# WORK INSTRUCTION:
Of the records that follow, copy only the lines from the line containing "This screenshot has height=712, width=1568." to the line containing "The width and height of the screenshot is (1533, 784).", both included, exactly as written.

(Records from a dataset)
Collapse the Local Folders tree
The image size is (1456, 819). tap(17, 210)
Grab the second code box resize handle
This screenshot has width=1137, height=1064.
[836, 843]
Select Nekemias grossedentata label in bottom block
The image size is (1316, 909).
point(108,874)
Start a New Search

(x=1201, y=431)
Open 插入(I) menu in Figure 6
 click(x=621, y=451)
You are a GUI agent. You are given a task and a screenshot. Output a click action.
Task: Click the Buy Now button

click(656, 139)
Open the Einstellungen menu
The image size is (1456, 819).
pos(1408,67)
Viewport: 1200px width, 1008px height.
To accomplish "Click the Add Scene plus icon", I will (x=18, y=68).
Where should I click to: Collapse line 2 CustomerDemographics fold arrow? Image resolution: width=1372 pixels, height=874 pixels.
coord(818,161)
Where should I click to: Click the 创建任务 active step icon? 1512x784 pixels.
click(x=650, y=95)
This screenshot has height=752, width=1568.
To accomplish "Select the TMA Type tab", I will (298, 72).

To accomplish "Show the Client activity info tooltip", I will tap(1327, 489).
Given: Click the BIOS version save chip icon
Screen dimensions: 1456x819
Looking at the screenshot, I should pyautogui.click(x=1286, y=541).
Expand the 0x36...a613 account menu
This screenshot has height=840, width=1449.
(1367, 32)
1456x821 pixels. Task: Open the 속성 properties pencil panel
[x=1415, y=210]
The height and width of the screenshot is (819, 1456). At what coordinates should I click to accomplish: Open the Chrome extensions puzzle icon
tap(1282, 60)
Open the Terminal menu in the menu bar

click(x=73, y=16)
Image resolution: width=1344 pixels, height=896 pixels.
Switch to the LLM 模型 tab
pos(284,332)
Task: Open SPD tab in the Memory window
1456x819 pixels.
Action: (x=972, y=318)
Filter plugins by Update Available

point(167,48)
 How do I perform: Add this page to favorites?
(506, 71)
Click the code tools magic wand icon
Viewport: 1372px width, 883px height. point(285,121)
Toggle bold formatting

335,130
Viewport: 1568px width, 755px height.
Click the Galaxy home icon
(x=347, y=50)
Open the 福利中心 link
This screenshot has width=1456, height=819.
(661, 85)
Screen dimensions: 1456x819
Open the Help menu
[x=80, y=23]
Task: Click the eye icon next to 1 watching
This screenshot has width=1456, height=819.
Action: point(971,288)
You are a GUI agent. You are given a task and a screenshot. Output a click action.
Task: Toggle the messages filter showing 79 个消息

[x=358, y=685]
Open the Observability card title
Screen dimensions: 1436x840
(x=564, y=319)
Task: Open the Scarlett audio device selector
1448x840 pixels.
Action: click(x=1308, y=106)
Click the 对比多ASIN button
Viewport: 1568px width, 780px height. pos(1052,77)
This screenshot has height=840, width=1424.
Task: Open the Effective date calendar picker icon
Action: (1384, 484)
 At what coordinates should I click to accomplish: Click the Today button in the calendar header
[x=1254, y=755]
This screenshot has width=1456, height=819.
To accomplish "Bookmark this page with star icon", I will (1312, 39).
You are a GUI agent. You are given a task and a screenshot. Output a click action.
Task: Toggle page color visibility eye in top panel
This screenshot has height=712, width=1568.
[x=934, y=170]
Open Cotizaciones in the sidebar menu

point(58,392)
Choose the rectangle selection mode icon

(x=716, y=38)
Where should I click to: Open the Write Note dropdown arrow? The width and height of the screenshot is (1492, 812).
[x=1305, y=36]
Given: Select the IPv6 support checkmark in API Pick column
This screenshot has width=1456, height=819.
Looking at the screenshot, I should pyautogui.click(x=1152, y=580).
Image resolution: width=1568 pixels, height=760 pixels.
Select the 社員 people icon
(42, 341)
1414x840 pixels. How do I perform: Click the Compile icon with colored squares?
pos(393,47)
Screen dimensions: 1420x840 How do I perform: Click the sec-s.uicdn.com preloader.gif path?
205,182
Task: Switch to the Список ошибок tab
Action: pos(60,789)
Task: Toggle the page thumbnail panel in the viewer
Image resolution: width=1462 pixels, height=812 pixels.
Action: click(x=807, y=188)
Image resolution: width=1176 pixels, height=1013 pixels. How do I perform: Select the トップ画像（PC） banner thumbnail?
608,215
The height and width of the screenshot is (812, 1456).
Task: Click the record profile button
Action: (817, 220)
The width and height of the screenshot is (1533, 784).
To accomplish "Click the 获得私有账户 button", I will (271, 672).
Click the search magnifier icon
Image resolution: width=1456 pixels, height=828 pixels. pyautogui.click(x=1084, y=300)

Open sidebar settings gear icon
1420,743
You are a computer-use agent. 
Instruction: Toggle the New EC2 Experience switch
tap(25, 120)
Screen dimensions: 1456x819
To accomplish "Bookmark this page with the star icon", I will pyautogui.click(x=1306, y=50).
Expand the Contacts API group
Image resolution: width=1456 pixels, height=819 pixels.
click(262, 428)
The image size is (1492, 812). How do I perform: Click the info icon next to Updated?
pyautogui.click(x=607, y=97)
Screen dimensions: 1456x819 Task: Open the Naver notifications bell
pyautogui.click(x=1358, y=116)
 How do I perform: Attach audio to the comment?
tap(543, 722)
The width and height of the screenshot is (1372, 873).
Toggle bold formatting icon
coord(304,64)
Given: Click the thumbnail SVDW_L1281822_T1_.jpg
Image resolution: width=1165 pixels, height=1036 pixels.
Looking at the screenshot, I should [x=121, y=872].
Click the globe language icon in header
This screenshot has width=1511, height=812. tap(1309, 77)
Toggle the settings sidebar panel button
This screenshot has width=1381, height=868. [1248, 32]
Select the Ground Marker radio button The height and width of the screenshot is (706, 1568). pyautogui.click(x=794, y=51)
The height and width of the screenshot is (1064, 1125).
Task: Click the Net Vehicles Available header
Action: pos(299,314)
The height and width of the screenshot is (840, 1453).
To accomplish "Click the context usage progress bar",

# TASK SOLUTION:
This screenshot has height=712, width=1568.
[x=934, y=170]
Open Cotizaciones in the sidebar menu

point(58,392)
Choose the rectangle selection mode icon

(x=716, y=38)
Where should I click to: Open the Write Note dropdown arrow? The width and height of the screenshot is (1492, 812).
[x=1305, y=36]
Given: Select the IPv6 support checkmark in API Pick column
This screenshot has width=1456, height=819.
Looking at the screenshot, I should pyautogui.click(x=1152, y=580).
Image resolution: width=1568 pixels, height=760 pixels.
Select the 社員 people icon
(42, 341)
1414x840 pixels. How do I perform: Click the Compile icon with colored squares?
pos(393,47)
Screen dimensions: 1420x840 How do I perform: Click the sec-s.uicdn.com preloader.gif path?
205,182
Task: Switch to the Список ошибок tab
Action: pos(60,789)
Task: Toggle the page thumbnail panel in the viewer
Image resolution: width=1462 pixels, height=812 pixels.
Action: click(x=807, y=188)
Image resolution: width=1176 pixels, height=1013 pixels. How do I perform: Select the トップ画像（PC） banner thumbnail?
608,215
The height and width of the screenshot is (812, 1456).
Task: Click the record profile button
Action: (817, 220)
The width and height of the screenshot is (1533, 784).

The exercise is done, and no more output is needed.